In a recent issue of The Journal of Adventist Education, Austin Archer, professor of psychology and education, reported on his survey of special education services within Seventh-day Adventist Schools. His article, “Why Adventist Education Should Be Special: A Polemic With Some Practical Suggestions,” was years in the making. The article features a report of Archer’s initial survey of the methods used to provide services for students with special needs in the Adventist educational system in the United States.
“Special education is not my area of academic focus,” says Archer. “My interest in this subject arises from personal experience. A family member had some special needs, and I noted that our school system struggled with providing proper assessment and services.
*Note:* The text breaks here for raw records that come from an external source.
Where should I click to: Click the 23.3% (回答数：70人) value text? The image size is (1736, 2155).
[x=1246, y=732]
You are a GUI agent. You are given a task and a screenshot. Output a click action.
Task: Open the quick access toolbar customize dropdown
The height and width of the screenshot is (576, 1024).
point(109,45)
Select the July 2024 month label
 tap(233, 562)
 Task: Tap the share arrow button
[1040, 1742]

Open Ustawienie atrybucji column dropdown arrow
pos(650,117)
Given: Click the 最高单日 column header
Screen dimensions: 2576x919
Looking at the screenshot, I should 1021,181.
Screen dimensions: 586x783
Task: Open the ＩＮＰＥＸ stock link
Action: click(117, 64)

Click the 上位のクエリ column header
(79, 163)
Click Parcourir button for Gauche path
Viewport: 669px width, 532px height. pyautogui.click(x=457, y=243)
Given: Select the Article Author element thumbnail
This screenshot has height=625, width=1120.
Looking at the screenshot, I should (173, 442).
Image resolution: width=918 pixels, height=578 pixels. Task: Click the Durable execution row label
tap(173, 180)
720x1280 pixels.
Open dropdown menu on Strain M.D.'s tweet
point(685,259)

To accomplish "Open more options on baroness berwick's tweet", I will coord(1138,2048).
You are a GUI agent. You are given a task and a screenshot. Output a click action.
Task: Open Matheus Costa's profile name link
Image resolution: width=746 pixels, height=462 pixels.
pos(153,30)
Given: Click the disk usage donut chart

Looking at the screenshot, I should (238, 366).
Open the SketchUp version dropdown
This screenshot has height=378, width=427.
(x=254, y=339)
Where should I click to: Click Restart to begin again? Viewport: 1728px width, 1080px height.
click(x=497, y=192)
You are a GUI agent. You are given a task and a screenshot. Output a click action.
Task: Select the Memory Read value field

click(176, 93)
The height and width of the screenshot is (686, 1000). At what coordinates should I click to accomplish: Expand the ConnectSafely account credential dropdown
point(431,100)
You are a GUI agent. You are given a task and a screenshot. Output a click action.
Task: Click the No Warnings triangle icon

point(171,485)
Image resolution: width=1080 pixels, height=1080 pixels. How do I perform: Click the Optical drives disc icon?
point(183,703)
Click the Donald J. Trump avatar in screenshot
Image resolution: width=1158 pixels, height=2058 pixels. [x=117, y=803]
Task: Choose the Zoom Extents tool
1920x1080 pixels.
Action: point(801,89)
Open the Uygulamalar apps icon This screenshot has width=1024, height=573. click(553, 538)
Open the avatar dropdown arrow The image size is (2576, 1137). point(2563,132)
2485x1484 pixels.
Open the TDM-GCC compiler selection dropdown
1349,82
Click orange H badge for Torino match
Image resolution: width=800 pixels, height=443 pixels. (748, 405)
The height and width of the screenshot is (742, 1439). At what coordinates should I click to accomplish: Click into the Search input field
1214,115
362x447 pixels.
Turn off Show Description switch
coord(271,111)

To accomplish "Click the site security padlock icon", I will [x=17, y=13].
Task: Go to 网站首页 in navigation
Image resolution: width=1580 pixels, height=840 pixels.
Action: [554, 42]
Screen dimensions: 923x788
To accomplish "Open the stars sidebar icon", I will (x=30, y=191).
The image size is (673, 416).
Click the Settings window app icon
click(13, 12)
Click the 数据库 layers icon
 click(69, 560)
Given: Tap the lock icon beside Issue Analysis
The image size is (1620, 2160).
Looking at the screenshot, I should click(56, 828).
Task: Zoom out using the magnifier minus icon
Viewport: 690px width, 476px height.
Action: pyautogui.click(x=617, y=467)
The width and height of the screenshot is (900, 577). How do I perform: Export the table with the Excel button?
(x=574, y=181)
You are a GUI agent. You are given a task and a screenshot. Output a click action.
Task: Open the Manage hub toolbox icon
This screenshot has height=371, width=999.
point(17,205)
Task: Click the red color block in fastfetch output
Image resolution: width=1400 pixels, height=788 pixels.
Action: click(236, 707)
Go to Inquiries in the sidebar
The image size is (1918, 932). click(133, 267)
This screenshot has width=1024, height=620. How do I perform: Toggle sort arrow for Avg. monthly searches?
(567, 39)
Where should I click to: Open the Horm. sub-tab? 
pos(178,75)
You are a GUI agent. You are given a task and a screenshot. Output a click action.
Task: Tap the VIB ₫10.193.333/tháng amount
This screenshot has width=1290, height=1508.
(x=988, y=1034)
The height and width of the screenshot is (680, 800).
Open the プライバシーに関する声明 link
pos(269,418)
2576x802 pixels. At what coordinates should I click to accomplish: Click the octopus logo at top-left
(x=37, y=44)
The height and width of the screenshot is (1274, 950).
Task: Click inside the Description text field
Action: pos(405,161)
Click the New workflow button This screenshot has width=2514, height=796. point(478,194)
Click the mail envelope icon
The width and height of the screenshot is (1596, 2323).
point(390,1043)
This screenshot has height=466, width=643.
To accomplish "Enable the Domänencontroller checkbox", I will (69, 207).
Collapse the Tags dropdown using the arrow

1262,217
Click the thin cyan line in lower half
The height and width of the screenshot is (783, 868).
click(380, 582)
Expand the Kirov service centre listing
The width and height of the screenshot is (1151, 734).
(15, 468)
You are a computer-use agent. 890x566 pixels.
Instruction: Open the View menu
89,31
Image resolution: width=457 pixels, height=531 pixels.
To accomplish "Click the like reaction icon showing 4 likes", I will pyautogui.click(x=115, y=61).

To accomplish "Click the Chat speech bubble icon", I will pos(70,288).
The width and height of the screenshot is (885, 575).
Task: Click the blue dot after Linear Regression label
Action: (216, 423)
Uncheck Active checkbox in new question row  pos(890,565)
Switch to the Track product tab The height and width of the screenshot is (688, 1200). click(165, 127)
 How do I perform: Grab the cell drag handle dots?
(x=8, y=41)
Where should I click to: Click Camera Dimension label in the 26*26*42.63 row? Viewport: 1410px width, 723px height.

I was curious as to whether this was a local phenomenon or whether the Adventist system on the whole was adequately meeting the needs of our special-needs students.”
In the paper, Archer encourages the efforts taken by many schools within the Adventist educational system and highlights the need for more special-education services and a more systematic approach to providing those services. While the results of his survey reveal the need for change, Archer writes in the paper: “Putting the facts so starkly, however, is not intended to indict our system. Underneath this bleak reality are the many ways in which these schools show that they are aware of the needs of their students with special needs, and are employing various strategies to meet those needs.”
The Journal of Adventist Education is specifically published for educators within the Adventist system. Its focus is to offer help to Adventist educators with the issues and concerns they encounter on a day-to-day basis by providing advice and innovative ideas to resolve any challenges that arise. Archer’s article appeared in a special issue of the journal that focused on special education. The major portion of the article provides suggestions for how to implement special education services into the Adventist school system by referencing the methods currently in use by some Adventist schools.
“Change comes slowly and incrementally,” says Archer. “I would hope that the article planted a seed, adding one more voice to those who would like to see this matter addressed.”